The EU has the upper hand – as does the strongest party in any negotiation. Theresa May should consider this carefully before launching any free trade negotiations with Donald Trump’s United States – but she probably won’t because she simply isn’t intelligent enough.
The decisions taken by Prime Minister Theresa May and her predecessor David Cameron over the UK’s relationship with Europe will be as harmful to Britain’s interests as any decision the government has taken for over 50 years, a former EU negotiator has told Business Insider.
“The decisions taken by the former prime minister David Cameron, exacerbated by the decisions taken by his successor, are the most harmful decisions that have been taken by a British government for decades,” Sir Michael Leigh, who was a European Commission Director-General from 2006 to 2011, [said].
“You have to go back to the Suez crisis in 1956 or to Munich in 1938 to find decisions taken by a British government that will turn out in time to have had such negative consequences for the United Kingdom.
“It’s clear that the Commission has used the full period since the notification under Article 50 to prepare detailed position papers.
“The general impression is that Britain has not used the time since notification to prepare detailed negotiating positions.
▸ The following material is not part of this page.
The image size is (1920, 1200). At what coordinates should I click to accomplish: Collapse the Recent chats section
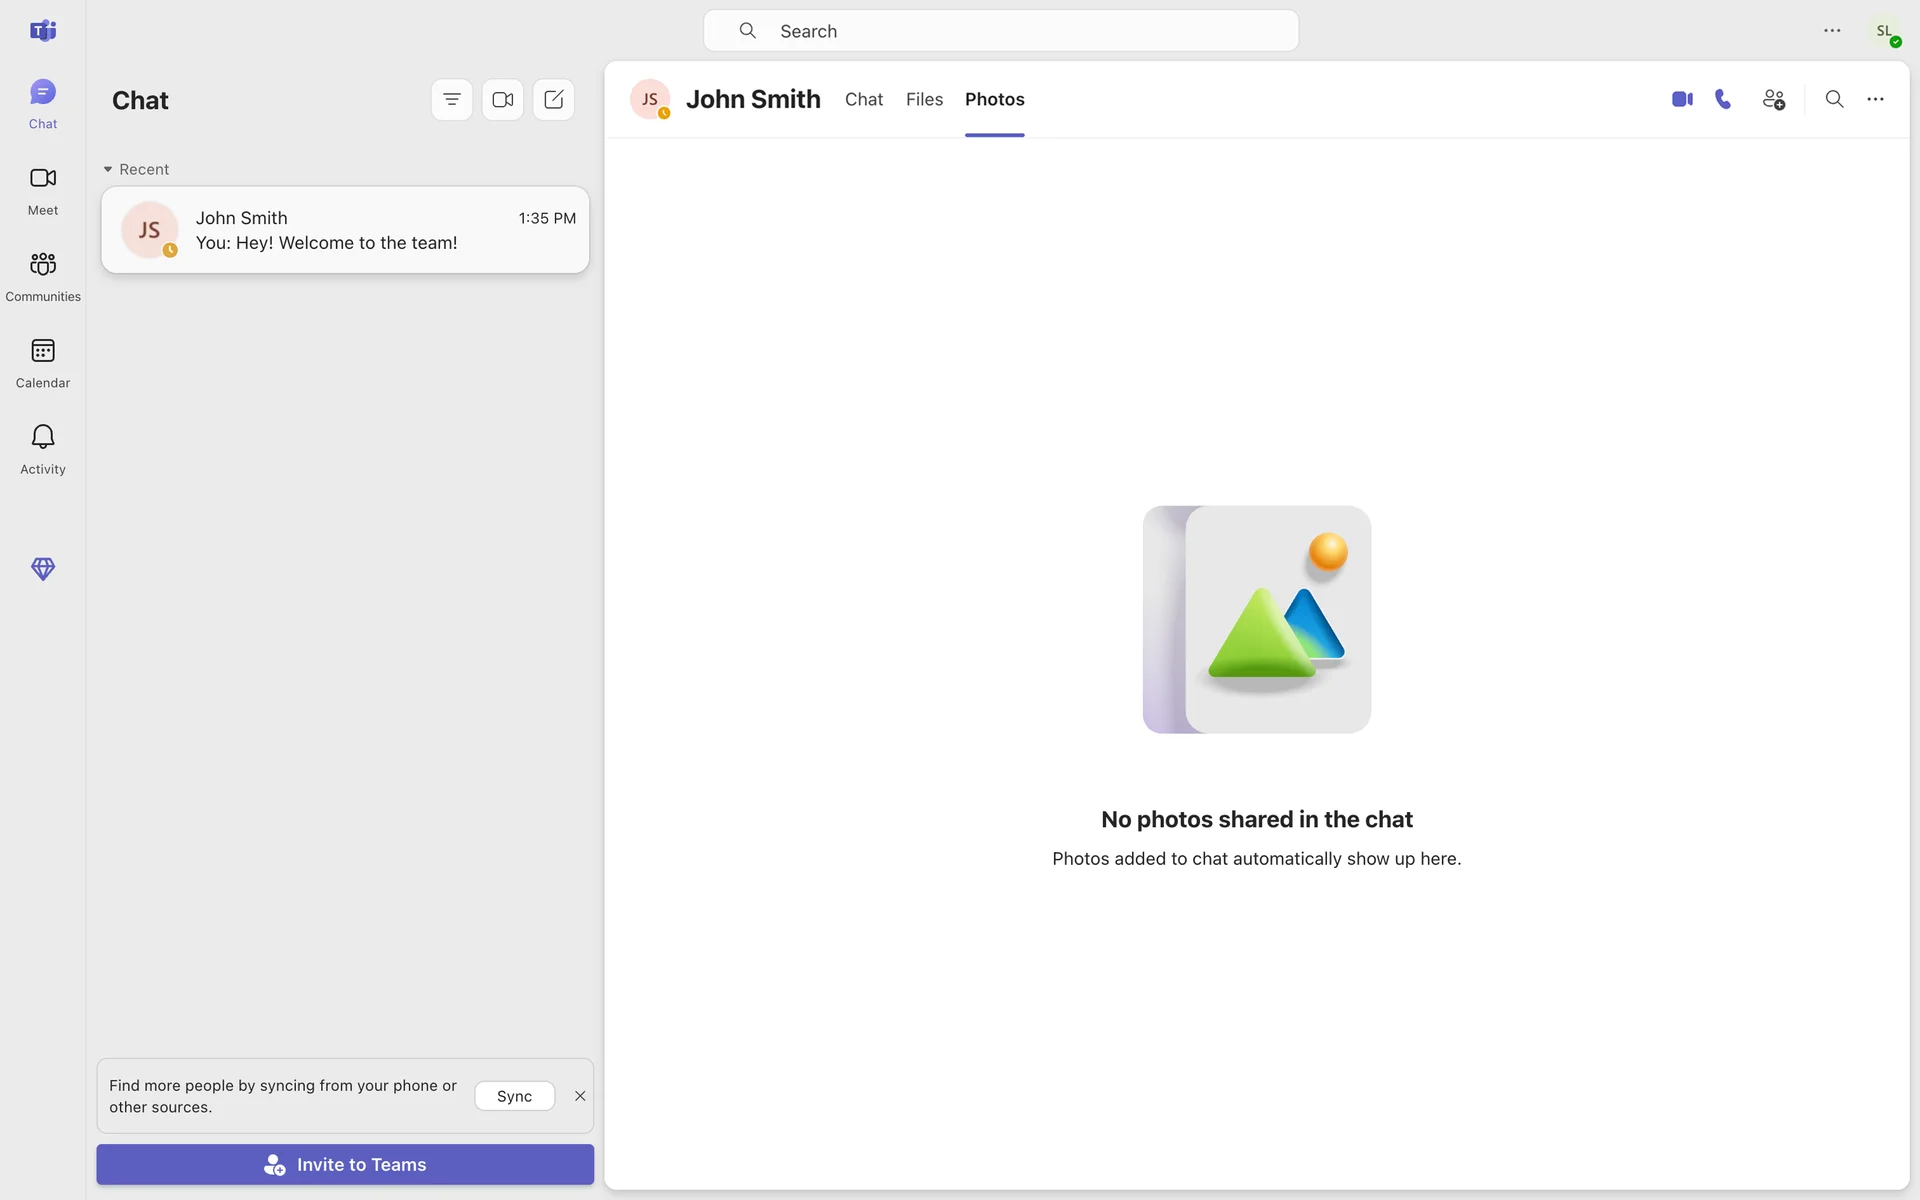click(x=108, y=169)
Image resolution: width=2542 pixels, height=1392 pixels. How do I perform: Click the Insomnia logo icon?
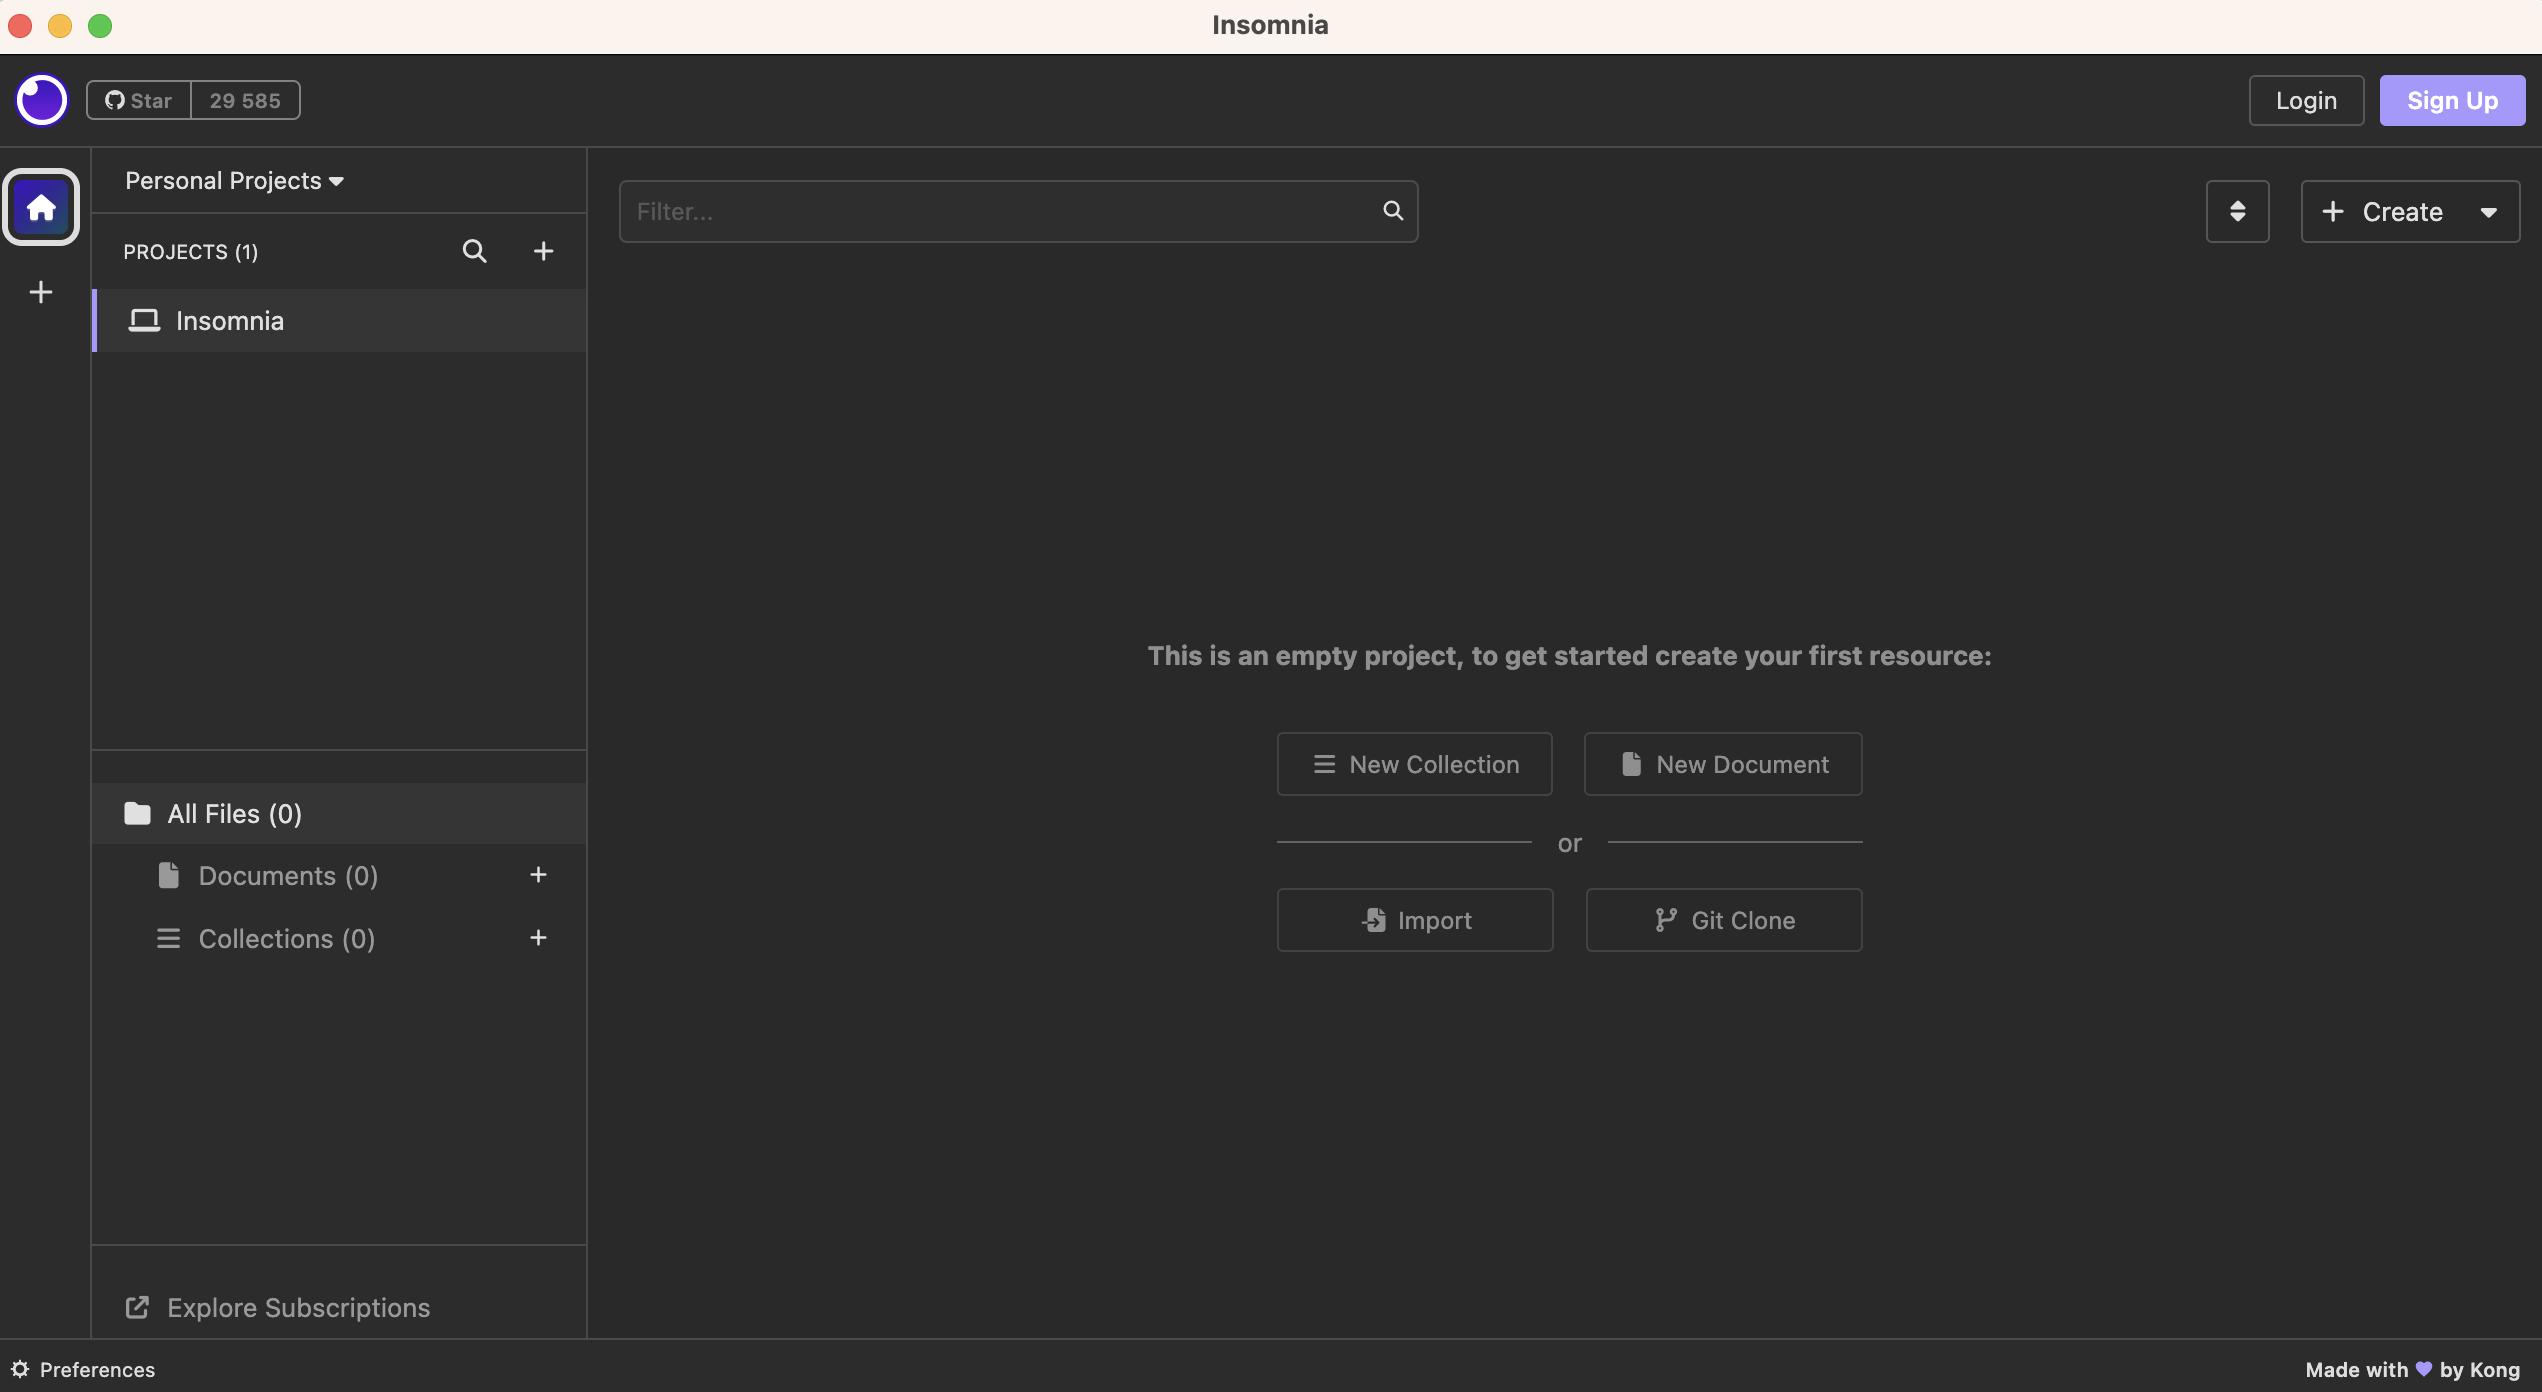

The main reason for that is division among Cabinet ministers as to the approach to be taken and of course, that’s exacerbated now by the loss of the government’s majority and therefore the loss of authority for the prime minister.
“Michel Barnier [chief EU Brexit negotiator] may notionally have David Davis in front of him as his negotiating partner, but if senior Cabinet ministers go on record almost every day with divergent positions on key issues like the single market and transitional arrangements, then it’s a fact that the person opposite Barnier does not have the authority to take a clear and sustainable negotiation position.